5 Things You Must Know about Crypto Wallets

There are still a lot of people who do not understand crypto wallets that store blockchain assets, especially crypto terms such as address, public key, password, private key, seed phrase, KeyStore, etc. They make users confused. However, if you do not figure out these terms and concepts, it is likely to cause the loss of blockchain assets.

Today, we will explain these terms and concepts that make people confused.

1. Public Key = Bank Account and Wallet Address = Bank Card Number

The “public key” is like your bank account, and the “wallet address” is like your bank card number.

Take an Ethereum wallet as an example. When you create an Ethereum wallet, a string starting with “0x” will be generated and this string is the wallet address.

A wallet address match with a public key, just like a bank gives you a bank card number after opening an account.

The primary purpose of the wallet address is to receive money, and it can also be used as proof of transferring money. Just like when someone transfers money to you, you need to tell them your bank card number.
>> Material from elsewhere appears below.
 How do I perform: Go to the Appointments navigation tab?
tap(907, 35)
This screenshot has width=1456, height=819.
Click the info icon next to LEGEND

2. Password = Bank card PIN

When you create a wallet, you need to set your own “password”, which usually requires at least 8 characters. For security reasons, it is best to set a more complex password.

The password has two purposes: Firstly, you need to enter the password when transferring money, like you use the bank card in a bank; Secondly, you need to enter the password when importing your wallet by KeyStore.

This password can be changed or reset. After entering the old password, you can directly change the password; however, if you forget the old password, you can use the private key or seed phrase to import the wallet and set a new password.

In the real world, a bank card only corresponds to one password. And if you change the old password and set up a new one, the old password will be invalid. However, in the blockchain world, a wallet can match different passwords on different phones, which are independent of each other.

3. Private Key = Bank Card Number + Bank Card PIN

Once you have created your wallet, you can export your private key by entering your password. The private key is a string of 64 characters, although some wallets use different encodings and the number of characters may be less. A wallet address has only one private key and cannot be modified.

If you enter the private key and set a new password ( no need to enter the old password), you can access the wallet and transfer the coins from it.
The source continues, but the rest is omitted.